Donald Trump fired his first salvo in the trade war he is determined to start almost immediately after being sworn in as US president.
He signed executive orders imposing 25% tariffs on Canada and Mexico and 10% tariffs on China. Two days later he agreed to pause the tariffs on Mexico and Canada for 30 days, after some concessions on border security with the two countries. The tariffs on China remain in place. China has responded with its own tariffs and restrictions on trade with the US.
In the meantime, Trump continues to threaten tariffs against the EU and has noted that he could still bring the tariffs on Mexico and Canada when the 30-day pause expires. The most recently announced 25% tariffs on all steel and aluminium imports will also hit Canada hard.

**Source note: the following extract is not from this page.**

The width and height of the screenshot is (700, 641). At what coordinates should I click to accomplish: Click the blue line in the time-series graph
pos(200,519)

The broadside against the US’s largest trading partners makes sense in the context of a need to rebalance US trade relations with the rest of the world. This president has made it clear that he would like to see manufacturing jobs moving back to the US.

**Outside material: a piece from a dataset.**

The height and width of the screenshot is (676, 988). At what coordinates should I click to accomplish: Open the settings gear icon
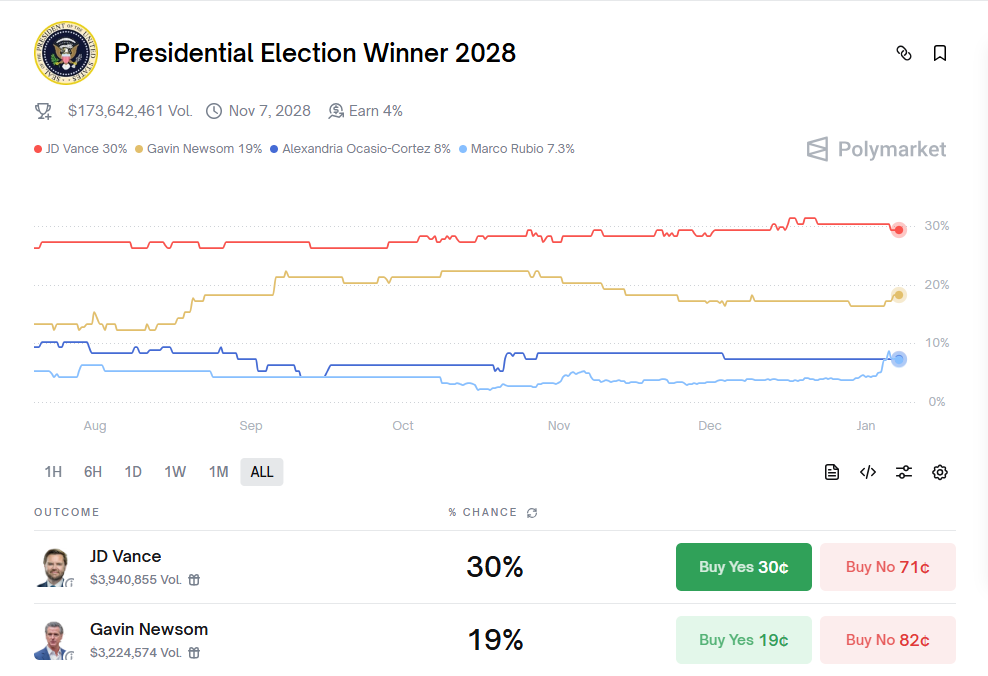pos(939,471)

The economic fallout of globalisation for the lower middle class in the US — those who historically relied on stable, good quality jobs from the manufacturing sector — is well discussed.
While globalisation has led to unprecedented improvements in wealth and wellbeing around the world and pulled millions out of poverty, especially in developing countries, it has created an underclass of losers in developed economies and their needs have found political expression.
But rewiring global trade will be complicated and expensive for the US and world economies. For tariffs against one economy to be effective a country will have to have higher tariffs with multiple countries. In response to the imposition of US tariffs on China in 2018, some trade moved to Mexico and Canada and imports from those countries rose.
Now the US must impose tariffs on those countries too. In the meantime, firms will continue to shop for countries not subject to trade restrictions to access the US market until the value opportunities are also closed. India, Indonesia, Vietnam... the list is endless.
Countries subject to tariffs will retaliate, creating inertia and cost in global supply chains. The US will have to impose tariffs on every competitive locale or make the tariff so high that it pulls the price to the level the item would be if it were manufactured in the US. This is the very definition of a trade war, and the reason multilateral trade deals work better than bilateral ones.
The implications of this nascent war on trade will be negative. The US is the world’s consumption economy and closing it off to the world will hit demand. For SA, a country whose economy is linked to global growth, this spells bad news.
Global costs of capital
In addition to the threats to global growth, there is also the threat to the global costs of capital. When the market finally moves to price in a dimming US economic outlook expect risk premiums to rise.
For now the dollar is behaving, but it could start to rise again when concerns about growth surface. These two factors will likely be a more important developments for SA than the targeted measures the US has directed at us.
The rand has been stable considering the adverse, SA-specific news flow. Trump signed an executive order halting all US aid to SA and opening the way for the resettlement of Afrikaners in the US as refugees, ostensibly a response to SA’s discrimination against Afrikaners, the country’s International Court of Justice action against Israel and the cordiality of its relationship with Iran.
At a minimum, we should brace ourselves for further trade sanction from the US, and the loss of preferential access to US markets afforded by the African Growth & Opportunity Act.
The rand has so far shrugged all of this off, but the currency will not be as well supported when US and global growth concerns raise their ugly heads.
• Lijane is global markets strategist at Standard Bank CIB.